What needs to be done:
Rewrite the records below, substituting "image" for "screenshot" and changing nothing else. Omit the pictures from your answer.

(Records from a pointing dataset)
((

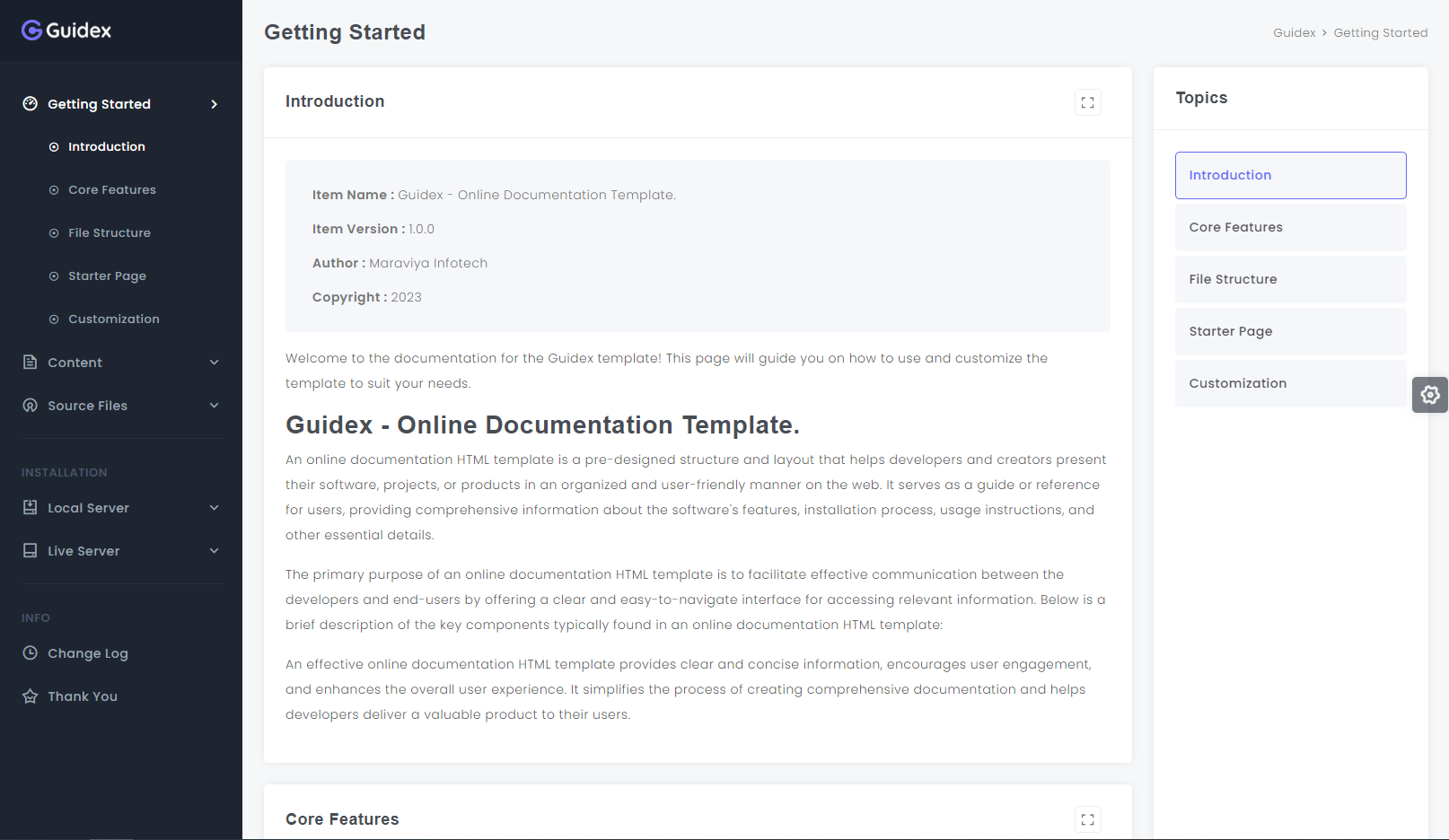1449x840 pixels.
Task: Select Core Features in the sidebar
Action: (x=111, y=190)
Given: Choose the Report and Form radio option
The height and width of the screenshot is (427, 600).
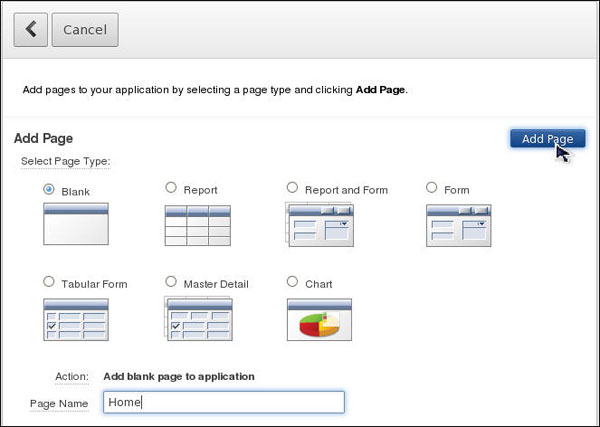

))

Finished exercise:
1449x840 pixels.
Task: Select Core Features in the sidebar
Action: (x=111, y=190)
Given: Choose the Report and Form radio option
The height and width of the image is (427, 600).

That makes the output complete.